Stored data entries:
※
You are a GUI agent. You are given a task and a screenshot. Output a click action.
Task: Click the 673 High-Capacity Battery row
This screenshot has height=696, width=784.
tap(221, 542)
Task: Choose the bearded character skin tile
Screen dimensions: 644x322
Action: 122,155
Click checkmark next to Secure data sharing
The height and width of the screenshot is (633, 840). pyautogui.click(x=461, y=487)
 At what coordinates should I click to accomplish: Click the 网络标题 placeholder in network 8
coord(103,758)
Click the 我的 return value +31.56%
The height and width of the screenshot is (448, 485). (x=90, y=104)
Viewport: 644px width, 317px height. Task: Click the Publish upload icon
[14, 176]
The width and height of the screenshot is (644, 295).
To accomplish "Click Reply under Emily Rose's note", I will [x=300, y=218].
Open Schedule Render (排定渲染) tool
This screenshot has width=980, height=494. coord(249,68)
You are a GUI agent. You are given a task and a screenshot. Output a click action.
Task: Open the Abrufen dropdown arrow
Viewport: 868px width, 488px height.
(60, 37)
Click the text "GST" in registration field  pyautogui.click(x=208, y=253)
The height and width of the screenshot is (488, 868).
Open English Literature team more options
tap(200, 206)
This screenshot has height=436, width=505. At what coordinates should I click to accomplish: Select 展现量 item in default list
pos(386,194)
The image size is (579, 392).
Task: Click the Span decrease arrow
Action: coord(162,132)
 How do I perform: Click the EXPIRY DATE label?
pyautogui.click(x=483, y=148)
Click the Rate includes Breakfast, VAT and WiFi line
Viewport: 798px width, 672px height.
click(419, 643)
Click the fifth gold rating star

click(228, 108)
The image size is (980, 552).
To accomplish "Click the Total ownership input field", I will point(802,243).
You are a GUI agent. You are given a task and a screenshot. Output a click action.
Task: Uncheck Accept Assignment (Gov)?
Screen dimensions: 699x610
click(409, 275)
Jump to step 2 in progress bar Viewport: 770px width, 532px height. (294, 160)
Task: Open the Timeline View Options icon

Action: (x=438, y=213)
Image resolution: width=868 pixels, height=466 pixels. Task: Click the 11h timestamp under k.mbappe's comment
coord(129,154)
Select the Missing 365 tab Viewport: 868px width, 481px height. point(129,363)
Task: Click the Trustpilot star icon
※
**What you are asked to do**
Your answer must consist only of the lines from the one with "Select the Missing" through the final line of the entries, each retyped exactly.

**Answer for this exercise**
Select the Missing 365 tab Viewport: 868px width, 481px height. point(129,363)
Task: Click the Trustpilot star icon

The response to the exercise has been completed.